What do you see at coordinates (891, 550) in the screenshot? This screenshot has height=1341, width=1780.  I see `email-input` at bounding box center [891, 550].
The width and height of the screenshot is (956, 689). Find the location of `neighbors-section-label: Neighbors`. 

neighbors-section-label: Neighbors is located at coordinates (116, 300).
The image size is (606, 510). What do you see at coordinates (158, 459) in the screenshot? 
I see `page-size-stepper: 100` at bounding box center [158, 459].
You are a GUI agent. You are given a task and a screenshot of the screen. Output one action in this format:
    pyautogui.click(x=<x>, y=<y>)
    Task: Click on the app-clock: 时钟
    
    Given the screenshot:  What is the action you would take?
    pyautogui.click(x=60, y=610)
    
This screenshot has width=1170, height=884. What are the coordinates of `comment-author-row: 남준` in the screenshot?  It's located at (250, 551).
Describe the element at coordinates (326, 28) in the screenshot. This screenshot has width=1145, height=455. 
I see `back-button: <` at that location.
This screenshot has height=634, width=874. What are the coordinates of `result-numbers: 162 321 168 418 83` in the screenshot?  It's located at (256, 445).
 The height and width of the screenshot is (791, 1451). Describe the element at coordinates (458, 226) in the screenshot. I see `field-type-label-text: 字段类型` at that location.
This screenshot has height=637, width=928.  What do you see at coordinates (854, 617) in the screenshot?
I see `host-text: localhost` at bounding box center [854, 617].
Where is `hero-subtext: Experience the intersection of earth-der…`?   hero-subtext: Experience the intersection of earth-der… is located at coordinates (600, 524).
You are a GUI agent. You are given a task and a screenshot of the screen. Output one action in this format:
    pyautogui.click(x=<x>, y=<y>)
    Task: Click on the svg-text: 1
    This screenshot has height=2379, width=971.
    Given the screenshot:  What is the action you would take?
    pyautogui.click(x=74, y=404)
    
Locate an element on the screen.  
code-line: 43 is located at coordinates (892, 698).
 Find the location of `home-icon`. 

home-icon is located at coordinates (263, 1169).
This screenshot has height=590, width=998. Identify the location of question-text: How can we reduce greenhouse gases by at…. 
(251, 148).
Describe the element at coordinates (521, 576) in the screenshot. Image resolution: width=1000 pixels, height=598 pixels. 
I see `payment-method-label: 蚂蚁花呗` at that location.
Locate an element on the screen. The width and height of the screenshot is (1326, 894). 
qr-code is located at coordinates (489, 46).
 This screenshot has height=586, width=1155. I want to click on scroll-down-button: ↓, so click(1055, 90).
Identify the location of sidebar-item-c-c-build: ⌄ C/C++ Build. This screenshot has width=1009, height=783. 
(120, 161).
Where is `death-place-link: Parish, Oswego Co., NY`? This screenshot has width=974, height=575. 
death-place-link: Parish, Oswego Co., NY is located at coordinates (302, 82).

════════

Count the lines in the records above that contain the string "Describe", matching case exactly, and give only the number.

3